Short story collection by Bandi

The Accusation (고발) is a short story collection by Bandi.

==Background==
Bandi wrote it on brown paper, starting in 1989 and ending in 1995. He asked a relative of his, who was illegally leaving North Korea, to smuggle it out of North Korea, but she declined as she feared retribution from North Korean authorities if she was caught. In 2012 she was captured by authorities in China, so an activist named Do Hee-youn paid the bribes to free her so she could move to South Korea. When Do learned about the manuscript he arranged for it to be discreetly taken out of the country, which it was in 2013. A China-based ethnic Korean was the go-between contact and had a cover story as a tourist.

==Content==
There are seven short stories, all depicted as taking place in the 1990s, in the collection.

"City of Specters" depicts the life of Gyeong-hee, who has a management position in Pyongyang and whose son has psychological difficulties when seeing images of Karl Marx. Thu-Huong Ha of Quartz called this story a "stand-out".

In "So Near, Yet So Far" a man does not have paperwork giving him permission to travel within the country. He travels illicitly so he can see his mother, who has a terminal condition.

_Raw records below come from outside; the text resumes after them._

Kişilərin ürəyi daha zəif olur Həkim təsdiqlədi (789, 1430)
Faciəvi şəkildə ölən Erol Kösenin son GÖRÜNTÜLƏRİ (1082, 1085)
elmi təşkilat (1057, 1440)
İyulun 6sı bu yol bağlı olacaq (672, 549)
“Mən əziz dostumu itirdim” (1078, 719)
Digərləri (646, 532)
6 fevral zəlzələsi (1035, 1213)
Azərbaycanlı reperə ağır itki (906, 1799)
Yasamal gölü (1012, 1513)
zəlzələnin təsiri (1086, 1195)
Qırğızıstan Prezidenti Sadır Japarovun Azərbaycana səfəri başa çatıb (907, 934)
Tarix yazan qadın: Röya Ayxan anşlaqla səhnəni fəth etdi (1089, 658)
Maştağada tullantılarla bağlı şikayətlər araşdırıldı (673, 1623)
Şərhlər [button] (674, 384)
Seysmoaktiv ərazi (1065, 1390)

The story "Life of a Swift Steed" depicts how optimistic ex-wrestler Seol Yong-su is destroyed by his tending to an elm tree.

In "Pandemonium" a woman named Mrs. Oh encounters Kim Il Sung, then the North Korean leader, after leaving a train station that was closed due to the leader's arrival. Publishers Weekly described it as "the most cutting" of the works.

A narrative on how the collection was discreetly taken out of North Korea is in the endnote, authored by Kim Seong-dong.

==Release==
In 2014 Chogabje.com published it in South Korea. Prior to that point Do tried and failed to find a South Korean publisher as Bandi's identity was not verified by them and Do wished to keep Bandi safe.

Significant attention began after the book's publication in France in 2016.

The book was published in English by Grove Atlantic, with Deborah Smith as the translator.

As this is a dissident work, it was never released in North Korea.

==Reception==
Barbara Zitwer, who serves as Bandi's literary agent, stated that the volume for pre-emptive book offers was "immediate and stunning" to the point where she had remained at her desk for a long period of time.

=== Reviews ===
Ha stated that overall the work "is a dramatic page-turner" though she criticized the one-dimensional nature of many characters and the overly "formal" writing in the translation.

Kirkus Reviews argued that the book had importance for "journalistic and sociological" reasons and that it was "an important document of witness", but argued that it lacked "inventiveness" that is seen in South Korean literature.

Publishers Weekly described the contents as "uncompromising".

==Legacy==
Kim Kwang-jin described it as "North Korea’s Solzhenitsyn".